Working to gain that Christlike perspective of the world cannot be done on our own, but requires Jesus, for at the very least, we need Him as a check on us as to whether our perceptions are actually becoming more like His or not. We too have work in this, as no one can make us see things differently than we want to see them. An oversimplified analogy would be that of the magic eye pictures that were so popular in the 90s. What looks like a weird, formless pattern on first glance, becomes an interesting 3D picture upon looking at it in the right way. However, if you don’t look at it in the right way, you’ll continue to only see the pattern and not the picture that is within the pattern. You can train yourself to make it easier to see the picture, but it is a different way of looking at the picture than you typically look at the world. In Christ, the reality of the Kingdom requires you to train yourself to see in a way that is foreign to this world, but failing to do so, means that you fail to see the depth of what is going on in the Kingdom, not just in the New Creation, but even in the here and now.

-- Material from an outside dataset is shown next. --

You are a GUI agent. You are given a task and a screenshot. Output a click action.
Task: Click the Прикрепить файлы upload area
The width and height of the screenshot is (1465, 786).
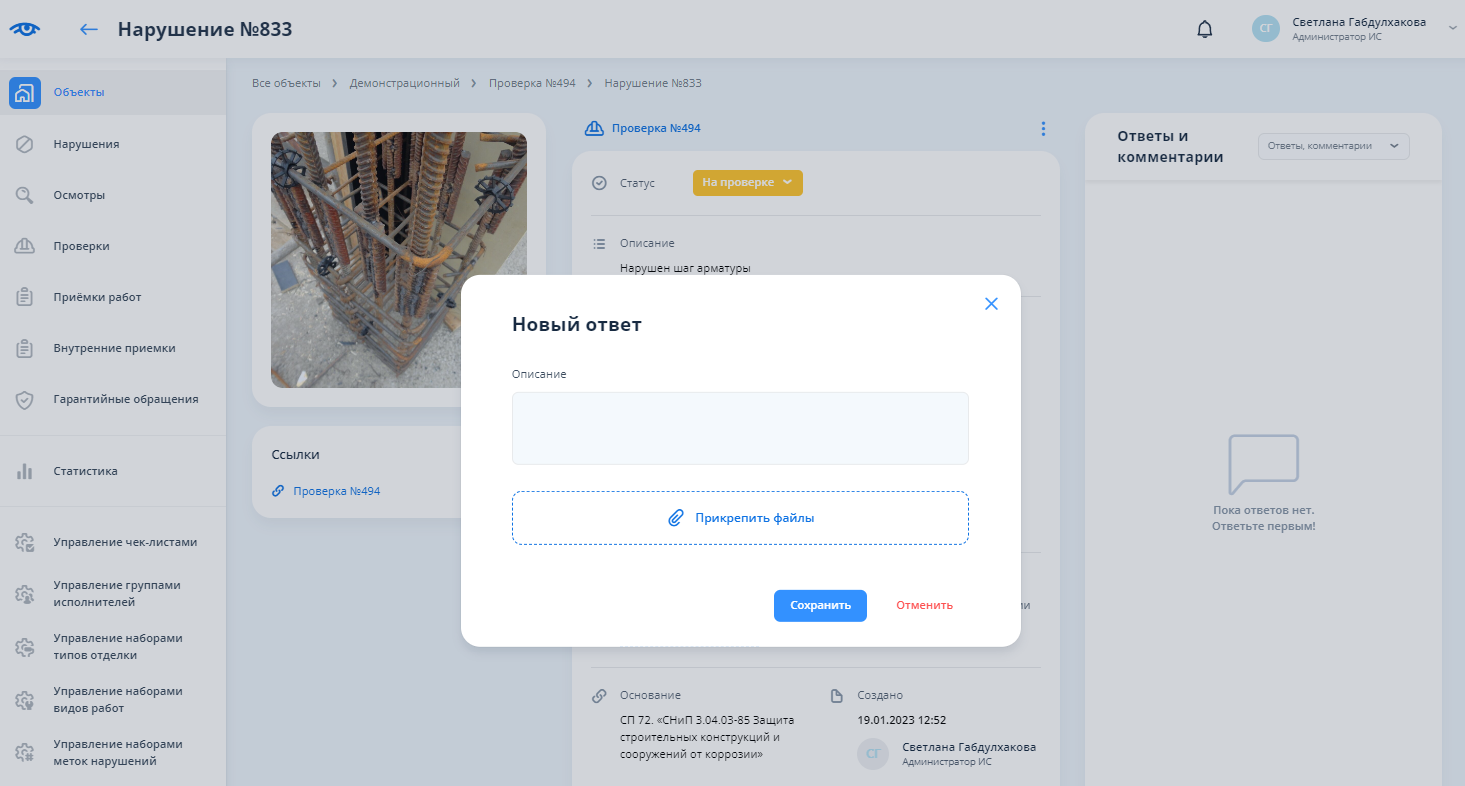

Again, I am not saying that those who call themselves Christians but fail to strive toward a Christlike in the present will not be in the New Creation, for the Triune God does not want anyone to perish, but all to be saved (2 Peter 3:9). However, the work necessary to change our perception can and should begin now, because I believe the Triune God wants all of us there, not just our embodied souls, and there won’t be an instant in which our perceptions are completely and dramatically changed to appreciate the reality and beauty of the Kingdom.
How do we do this? I’ll lay some groundwork for this in the next post.
[1] The explanation of why an immediate, dramatic change in values might undermine our identity is discussed at greater length in a future podcast to be linked once recorded.